§ Directive A
In the article about moving to Canada, who interviews travelers when they arrive at a Canadian Port of Entry?
§ Directive B
Pick up the article about moving to Canada after its last sentence and write the next few paragraphs.

§ Document passage

Thinking about moving to Canada? Read this first.

Moving to canada

Hey there! Are you interested in learning more about Canada? Let’s get you started off on the right foot, here are three things you have to understand if you’re thinking about moving to Canada.


With so many Filipinos talking about moving to Canada, it’s very easy to be under the impression that Canada is an open country.

It’s not.

Just like most countries, Canada has a complex immigration system that oversees the entry of foreign nationals.

That means, if you aren’t Canadian, you will be required to meet the minimum requirements before you are allowed entry.

Canada requires most Filipinos to apply for a Temporary Resident Visa (TRV). The TRV is the document that’s attached to your Philippine passport.

The TRV is NOT the document that allows you entry into Canada.

Upon arrival at a Canadian Port of Entry (usually an airport, if you’re coming from the Philippines), you will be interviewed by a Canada Border Services Agency (CBSA) officer, who will ask you questions about your reason for coming to Canada,

If the CBSA officer is satisfied with your answers, they will issue you the appropriate documents, which will allow you entry into Canada. These documents will indicate what kind of status you have in Canada, and for how long you can stay. It will also indicate any additional conditions you must comply with during your stay.


For most tourists, their Philippine passport is stamped and the appropriate temporary resident document is issued. The length of stay is indicated on the document.

§ Dataset excerpt
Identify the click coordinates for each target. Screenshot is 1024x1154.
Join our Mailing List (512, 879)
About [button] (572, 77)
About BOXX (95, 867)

§ Exercise result A
A Canada Border Services Agency (CBSA) officer.

§ Exercise result B
The tourist must leave before the date indicated on the document, unless they have successfully applied to extend their stay.

Tourists to Canada are not allowed to work.


For most International students, their Philippine passport is stamped and a Study Permit is issued.

The Study Permit will indicate the name of the educational institution as well as the length of stay allowed in Canada.

The International Student must leave Canada before the date indicated in the Study Permit, unless the International Student has managed to extend their Study Permit or has transitioned to another status that allows them to stay for an extended period of time.

Most Study Permits indicate several conditions, including the number of hours of allowable work, among others.


For most OFWs, a Work Permit will be issued. The Work Permit will indicate the name of the Canadian employer, as well as the length of stay allowed in Canada.

The OFW must leave Canada before the date indicated in the Work Permit, unless the OFW has managed to extend their Work Permit or has transitioned to another status that allows them to stay for an extended period of time.

Some Work Permits indicate that the OFW is locked into a specific Canadian employer, other Work Permits are “open”, meaning that the OFW is allowed to work for any Canadian employer who would like to hire them.

Any OFWs coming to Canada under the Temporary Foreign Worker Program (TFWP) (including those under the Caregiver Program), as well as nominees of provincial and territorial nominee programs (including the Yukon Nominee Program (YNP).


For most newly arrived Permanent Residents, a Certificate of Permanent Residence (COPR) is issued. The COPR does not have an expiration date, and will be valid until the arrival of the physical permanent residency card in the mail.

Typically, the PR Card arrived three months after first arriving in Canada.

The PR Card has an expiration date, before which it must be renewed. Take note that Permanent Residency does not expire, but the PR Card must be replaced before its expiration.

You will not be able to enter Canada without a valid PR Card.


Like most countries, the Government of Canada prioritizes taking care of Canadian citizens and Permanent Residents first.

That holds true especially for jobs. If there is a job available, you can bet that it will first go to Canadian citizens and Permanent Residents.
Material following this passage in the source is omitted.